— start of PASSAGE SHOWN —

MMM: Bayesian Framework for Marketing Mix Modeling and ROAS

Author:Murphy  |  View: 20607  |  Time: 2025-03-22 21:26:17

This post was co-authored with Rafael Guedes.

Introduction

Scalable internet businesses depend on Marketing to drive growth. Not only that, of course, but at a certain scale, very few companies can afford not to be extremely efficient in acquiring customers. Two hot topics that companies are investing heavily into bringing Artificial Intelligence (AI) capabilities into marketing are Media Mix Modeling (MMM) and Customer Lifetime Value (LTV) prediction. Both are focused on increasing the return on the investment organizations deploy on marketing. This article covers what MMM is and the best practices for applying it.

MMM is a technique that allows marketing teams to measure the impact of their investments and how they contribute to driving conversations. The complexity of this task has increased rapidly in the past years since the platforms available for advertising have skyrocketed. This phenomenon has spread potential customers over different media channels that we can separate into offline or online buckets. Traditional offline channels are unplugged from digital support and can range from the newspaper, radio, television ads, and coupons to a booth at a trade show. Online channels exploded, and companies use many of them together, such as email, social media, organic search, paid search, affiliate marketing, and influencer marketing.

One important caveat is that a good MMM requires an equally accurate data-driven attribution model, i.e., which channels contributed to acquiring a specific customer. Also, note that while attribution is performed at the user level, MMM is usually applied at the acquisition channel level. Data-driven attribution is out of the scope of this article.

In this article, our focus is twofold. First, we develop a Bayesian model designed to increase transparency on how each media channel performs. Secondly, we optimize the budget allocation to maximize our variable of interest, which in this case is revenue. Besides providing a detailed view of how a Bayesian approach works for MMM, we also give a walkthrough on implementing and applying it using a public dataset. We test the model accuracy and calculate each channel's Return On Ad Spend (ROAS). Finally, we optimize a hypothetical budget across three channels to maximize revenue.

— end of PASSAGE SHOWN —

> SHORT EXERCISE 1
Extract, line for line and unchanged, the entries running from the line that contains "Click the filter" through the last of the entries.
The article on marketing mix modeling and the entries that follow are separate, unrelated material.

— start of PROVIDED MATERIAL —

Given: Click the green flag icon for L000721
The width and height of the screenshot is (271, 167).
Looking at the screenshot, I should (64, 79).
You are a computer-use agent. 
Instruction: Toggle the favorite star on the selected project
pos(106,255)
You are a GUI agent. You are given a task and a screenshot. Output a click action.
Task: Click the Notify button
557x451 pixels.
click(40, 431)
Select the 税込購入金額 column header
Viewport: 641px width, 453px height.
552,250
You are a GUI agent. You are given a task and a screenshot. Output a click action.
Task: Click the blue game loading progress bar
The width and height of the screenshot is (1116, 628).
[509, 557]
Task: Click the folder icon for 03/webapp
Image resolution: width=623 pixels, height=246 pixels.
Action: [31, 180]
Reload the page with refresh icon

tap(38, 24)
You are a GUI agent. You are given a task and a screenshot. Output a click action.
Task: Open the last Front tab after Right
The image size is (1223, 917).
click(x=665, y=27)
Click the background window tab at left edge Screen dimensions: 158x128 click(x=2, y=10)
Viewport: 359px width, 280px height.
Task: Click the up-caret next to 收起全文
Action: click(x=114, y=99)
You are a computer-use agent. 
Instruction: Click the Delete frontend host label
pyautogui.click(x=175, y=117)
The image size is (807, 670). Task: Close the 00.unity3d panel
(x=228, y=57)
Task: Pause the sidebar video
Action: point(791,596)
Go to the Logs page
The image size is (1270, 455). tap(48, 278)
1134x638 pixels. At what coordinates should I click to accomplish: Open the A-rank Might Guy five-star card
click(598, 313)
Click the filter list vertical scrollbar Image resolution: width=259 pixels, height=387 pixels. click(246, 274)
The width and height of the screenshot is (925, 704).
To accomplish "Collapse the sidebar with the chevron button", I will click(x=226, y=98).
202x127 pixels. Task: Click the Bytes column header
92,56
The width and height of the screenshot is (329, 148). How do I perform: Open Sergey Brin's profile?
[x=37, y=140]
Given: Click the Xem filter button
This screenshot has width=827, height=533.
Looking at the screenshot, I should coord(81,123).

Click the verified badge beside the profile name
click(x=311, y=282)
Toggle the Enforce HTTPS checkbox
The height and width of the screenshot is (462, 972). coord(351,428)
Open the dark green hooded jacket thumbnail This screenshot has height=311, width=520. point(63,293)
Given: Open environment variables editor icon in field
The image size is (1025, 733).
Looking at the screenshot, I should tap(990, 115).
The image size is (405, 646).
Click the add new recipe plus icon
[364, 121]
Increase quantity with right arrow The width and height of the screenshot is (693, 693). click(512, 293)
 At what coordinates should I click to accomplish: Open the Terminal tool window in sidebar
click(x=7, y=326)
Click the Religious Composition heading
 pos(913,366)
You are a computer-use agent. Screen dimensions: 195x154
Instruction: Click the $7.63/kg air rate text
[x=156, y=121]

— end of PROVIDED MATERIAL —

> SHORT EXERCISE 2
Answer these questions on the marketing mix modeling article:
(a) Into which two buckets can media channels be separated?
(b) At what level is MMM usually applied?
(c) Across how many channels is the hypothetical budget optimized?

> COMPLETE OUTPUT 1
Click the filter list vertical scrollbar Image resolution: width=259 pixels, height=387 pixels. click(246, 274)
The width and height of the screenshot is (925, 704).
To accomplish "Collapse the sidebar with the chevron button", I will click(x=226, y=98).
202x127 pixels. Task: Click the Bytes column header
92,56
The width and height of the screenshot is (329, 148). How do I perform: Open Sergey Brin's profile?
[x=37, y=140]
Given: Click the Xem filter button
This screenshot has width=827, height=533.
Looking at the screenshot, I should coord(81,123).

Click the verified badge beside the profile name
click(x=311, y=282)
Toggle the Enforce HTTPS checkbox
The height and width of the screenshot is (462, 972). coord(351,428)
Open the dark green hooded jacket thumbnail This screenshot has height=311, width=520. point(63,293)
Given: Open environment variables editor icon in field
The image size is (1025, 733).
Looking at the screenshot, I should tap(990, 115).
The image size is (405, 646).
Click the add new recipe plus icon
[364, 121]
Increase quantity with right arrow The width and height of the screenshot is (693, 693). click(512, 293)
 At what coordinates should I click to accomplish: Open the Terminal tool window in sidebar
click(x=7, y=326)
Click the Religious Composition heading
 pos(913,366)
You are a computer-use agent. Screen dimensions: 195x154
Instruction: Click the $7.63/kg air rate text
[x=156, y=121]

> COMPLETE OUTPUT 2
(a) Offline and online.
(b) At the acquisition channel level.
(c) Three channels.